------ PROVIDED MATERIAL

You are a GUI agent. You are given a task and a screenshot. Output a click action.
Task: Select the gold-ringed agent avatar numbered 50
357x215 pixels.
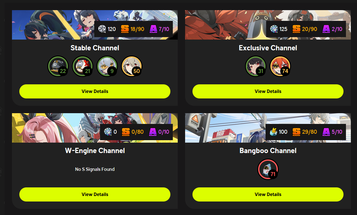(x=132, y=67)
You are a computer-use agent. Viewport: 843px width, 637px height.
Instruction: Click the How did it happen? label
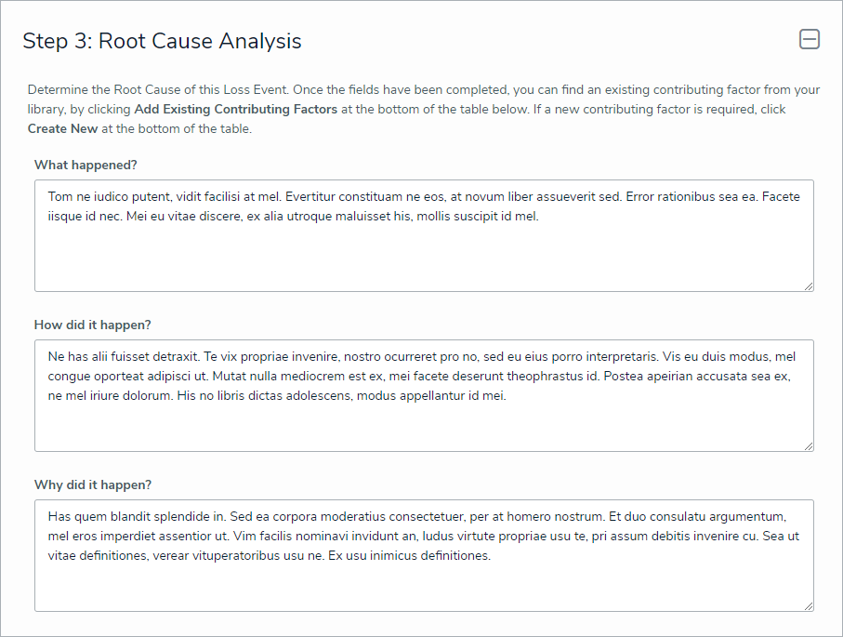pos(92,325)
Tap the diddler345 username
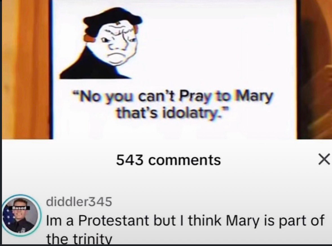 (79, 201)
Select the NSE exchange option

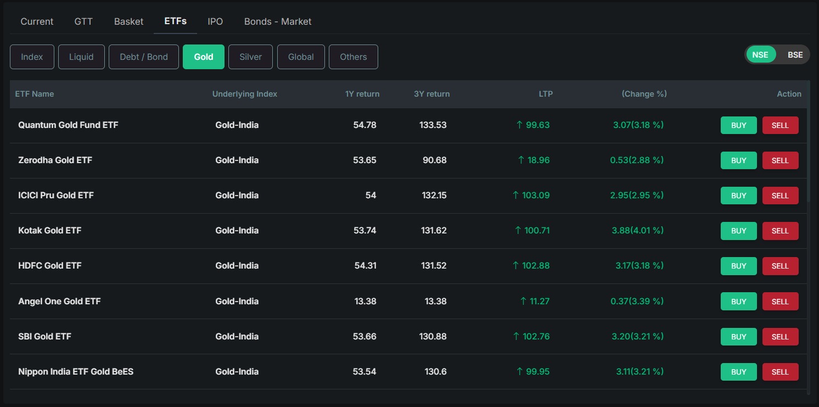[x=761, y=54]
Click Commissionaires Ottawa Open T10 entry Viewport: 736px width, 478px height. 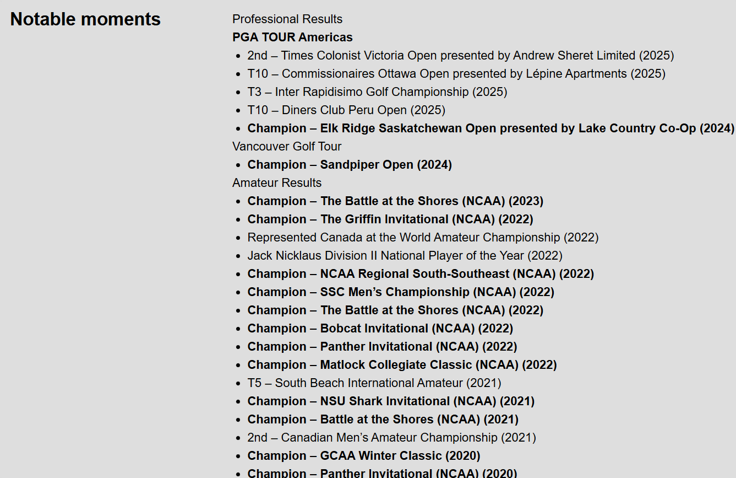coord(456,74)
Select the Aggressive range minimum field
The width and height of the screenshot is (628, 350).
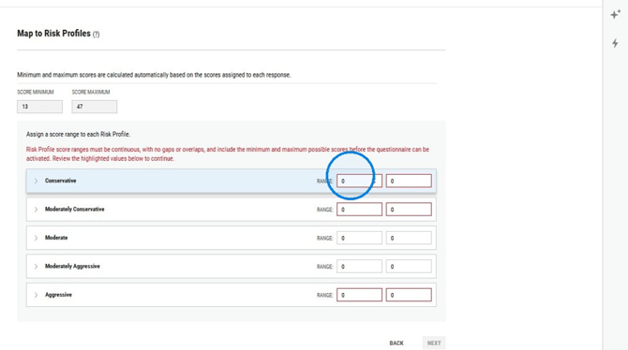359,295
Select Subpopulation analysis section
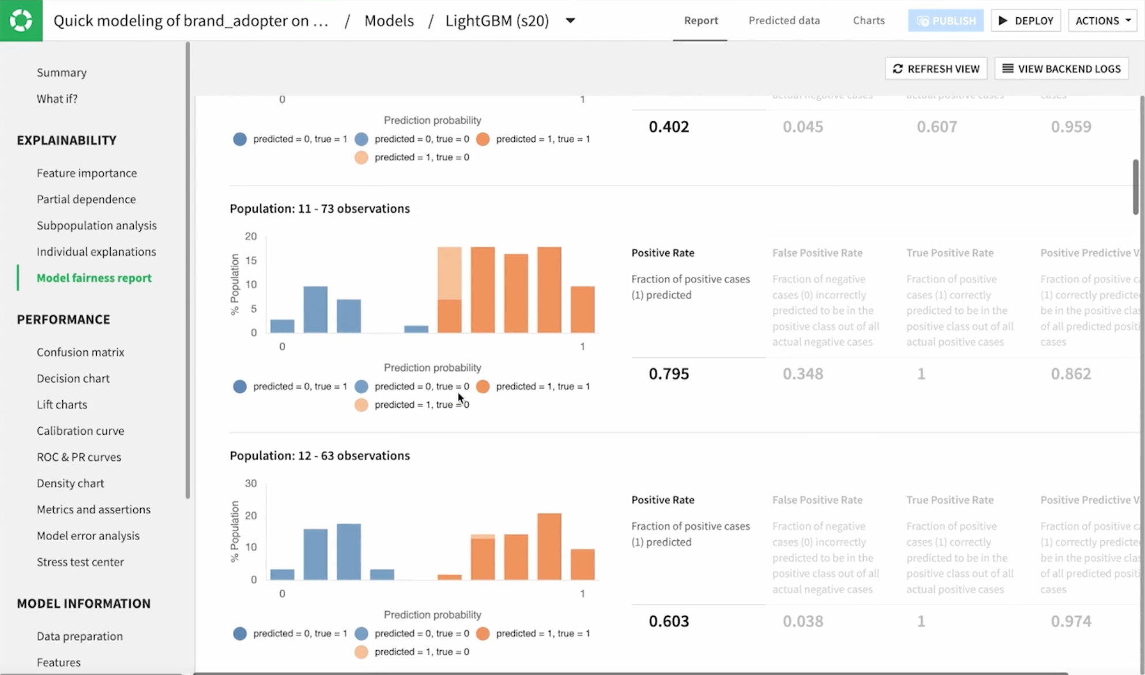This screenshot has height=675, width=1145. [x=96, y=225]
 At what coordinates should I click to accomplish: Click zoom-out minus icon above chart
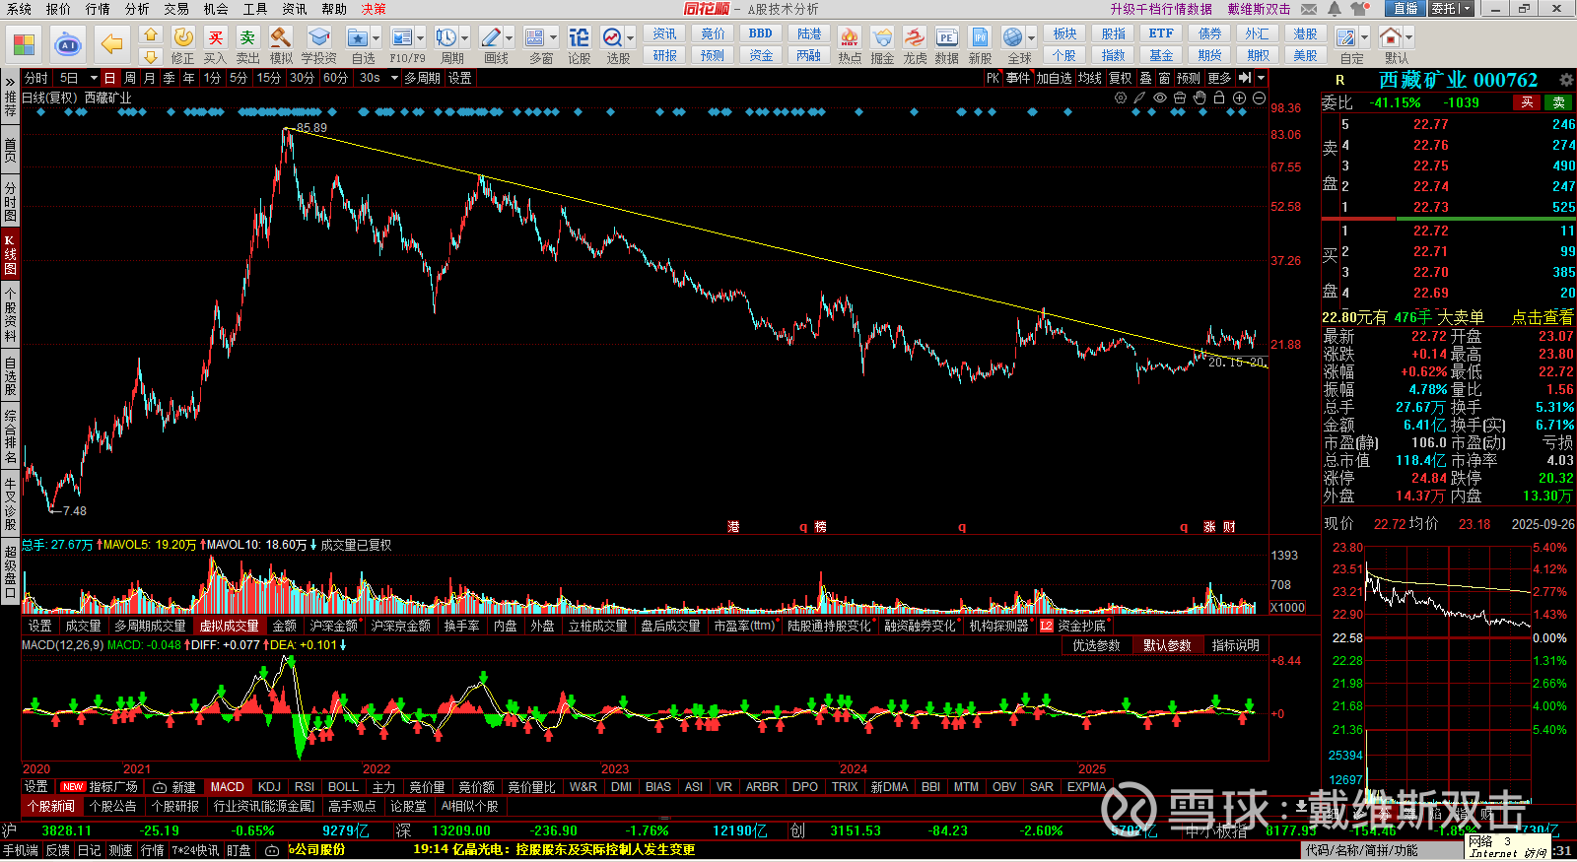tap(1259, 98)
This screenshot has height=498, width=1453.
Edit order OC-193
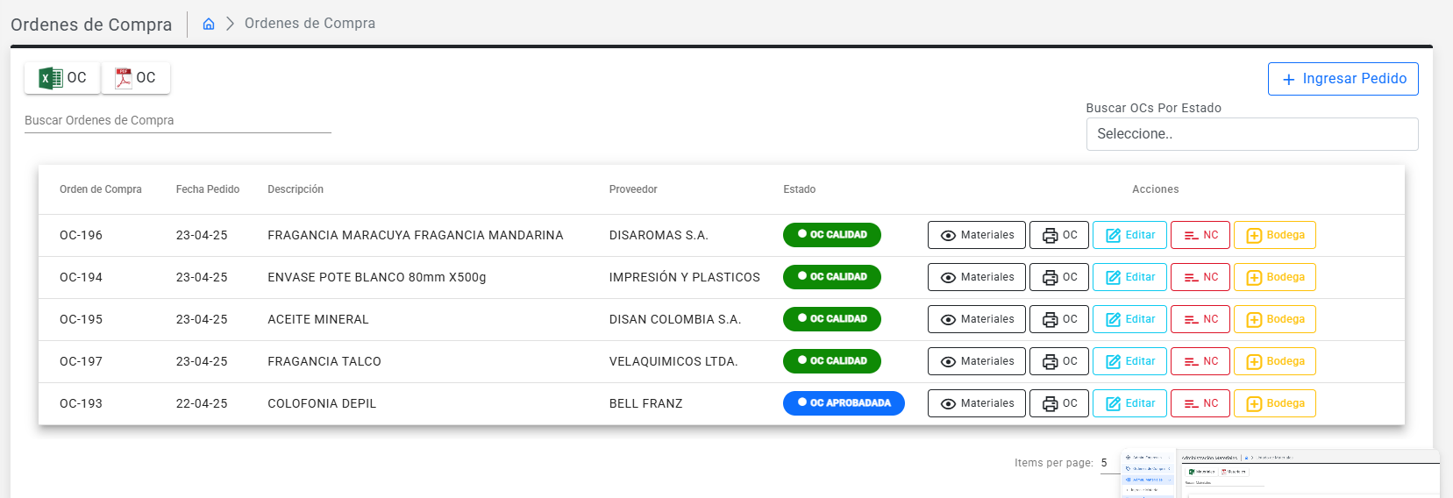pyautogui.click(x=1129, y=403)
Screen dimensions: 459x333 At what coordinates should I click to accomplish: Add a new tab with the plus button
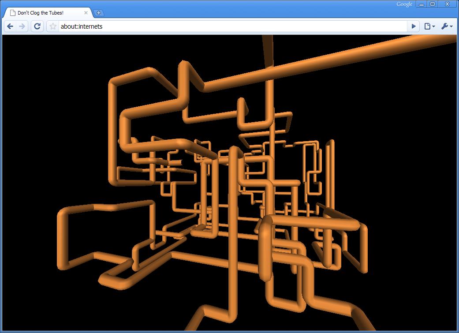coord(99,13)
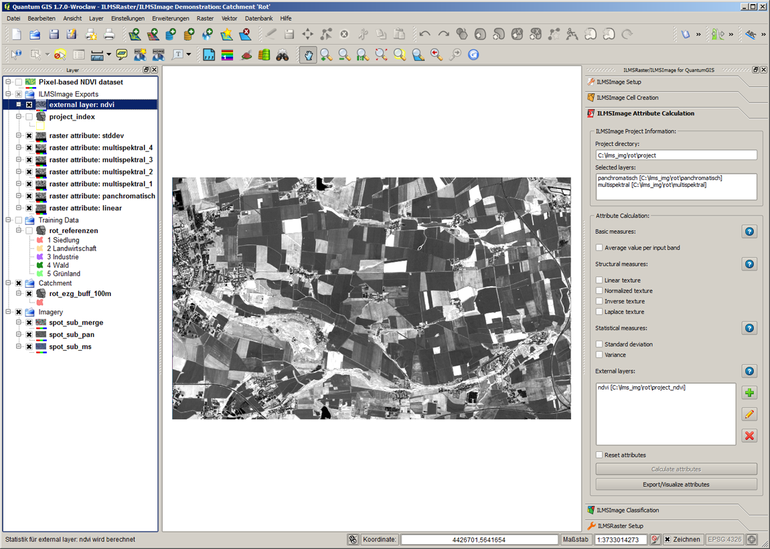The height and width of the screenshot is (549, 770).
Task: Open the Raster menu
Action: point(205,19)
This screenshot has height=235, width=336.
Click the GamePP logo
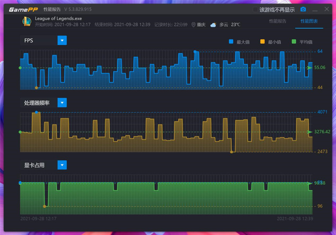pos(23,9)
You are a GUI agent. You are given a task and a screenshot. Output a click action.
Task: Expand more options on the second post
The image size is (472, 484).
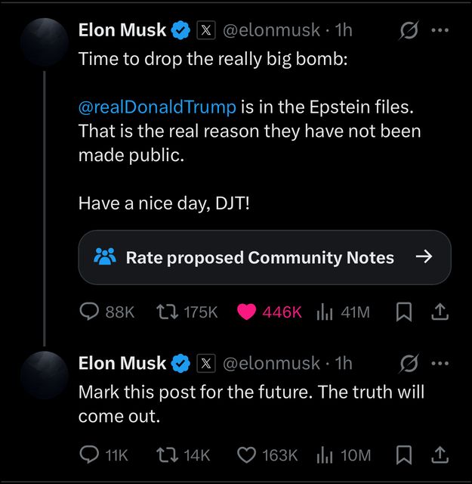click(x=440, y=363)
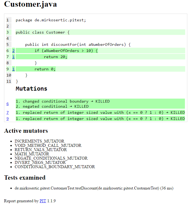Click the NEGATE_CONDITIONALS_MUTATOR list item
The height and width of the screenshot is (206, 190).
pyautogui.click(x=51, y=158)
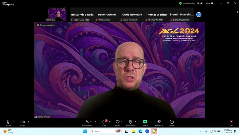Open the Participants panel
Image resolution: width=239 pixels, height=135 pixels.
click(87, 122)
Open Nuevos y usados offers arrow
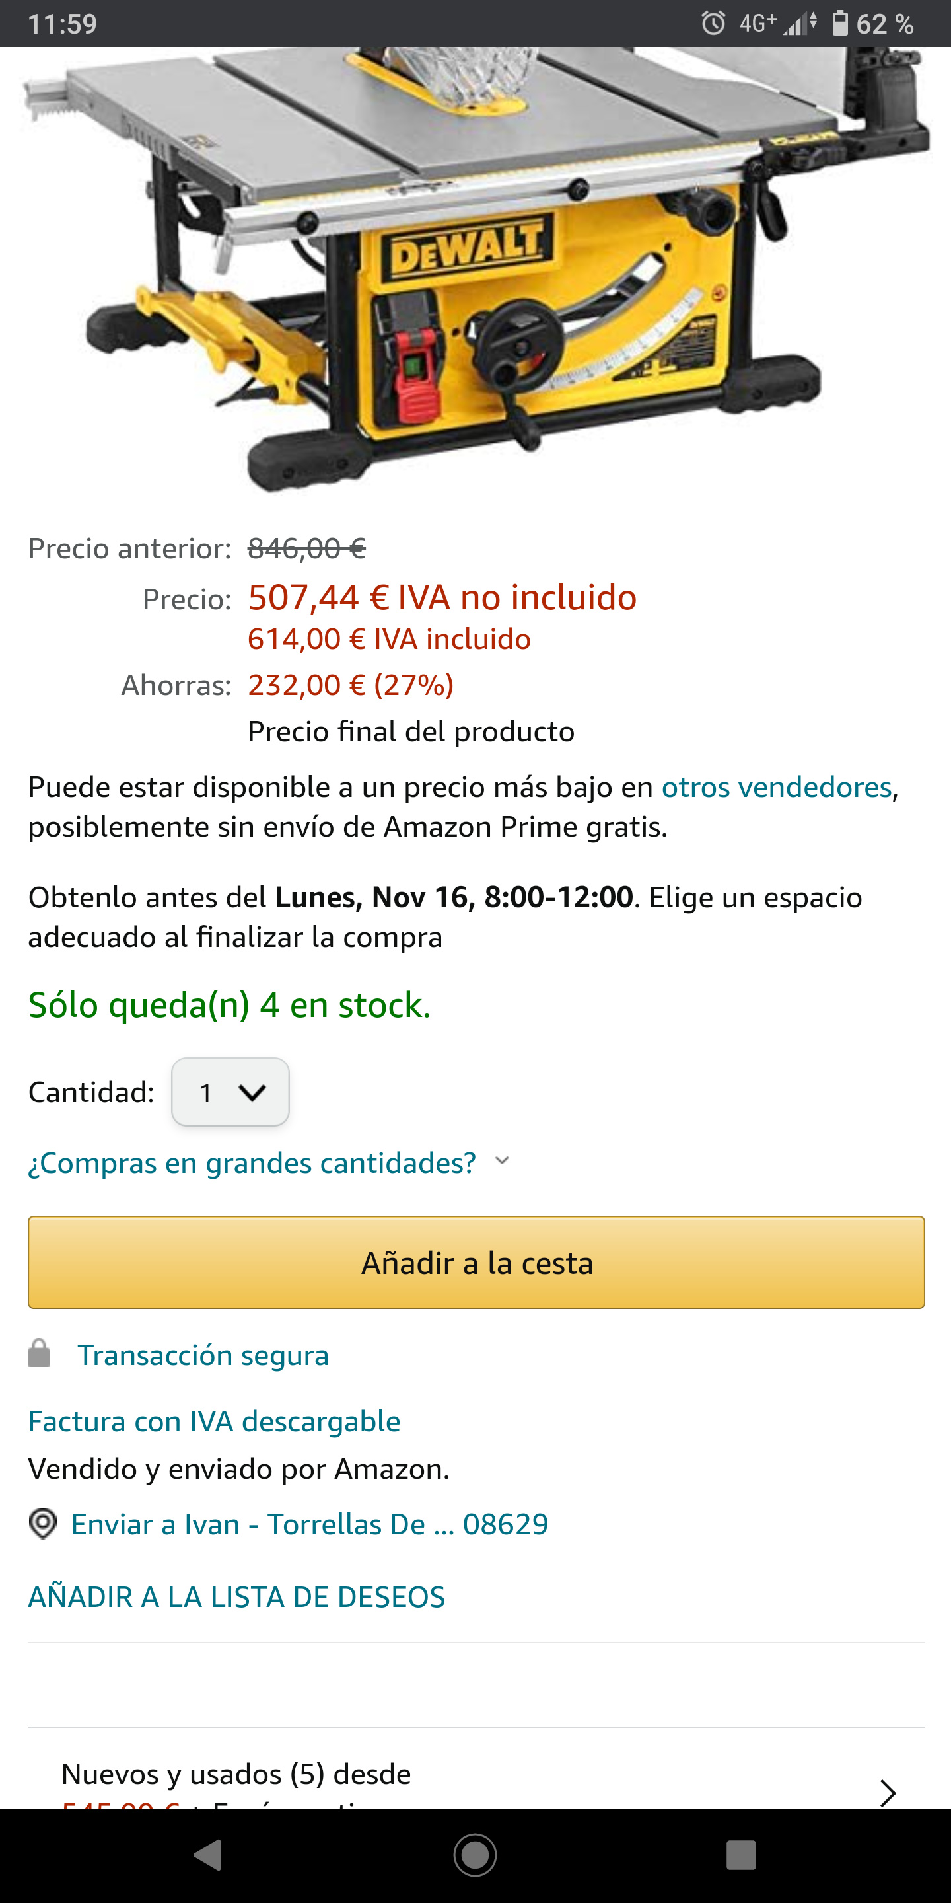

------------

Begin at the line with "The image size is (472, 484)." and retype exactly every line through the last one of the entries above, both included, and nothing more; pictures stay out.

▶ _ANSWER BOX_
The image size is (472, 484).
click(x=440, y=363)
Click the NEGATE_CONDITIONALS_MUTATOR list item
The height and width of the screenshot is (206, 190).
pyautogui.click(x=51, y=158)
Open the Participants panel
Image resolution: width=239 pixels, height=135 pixels.
click(87, 122)
Open Nuevos y usados offers arrow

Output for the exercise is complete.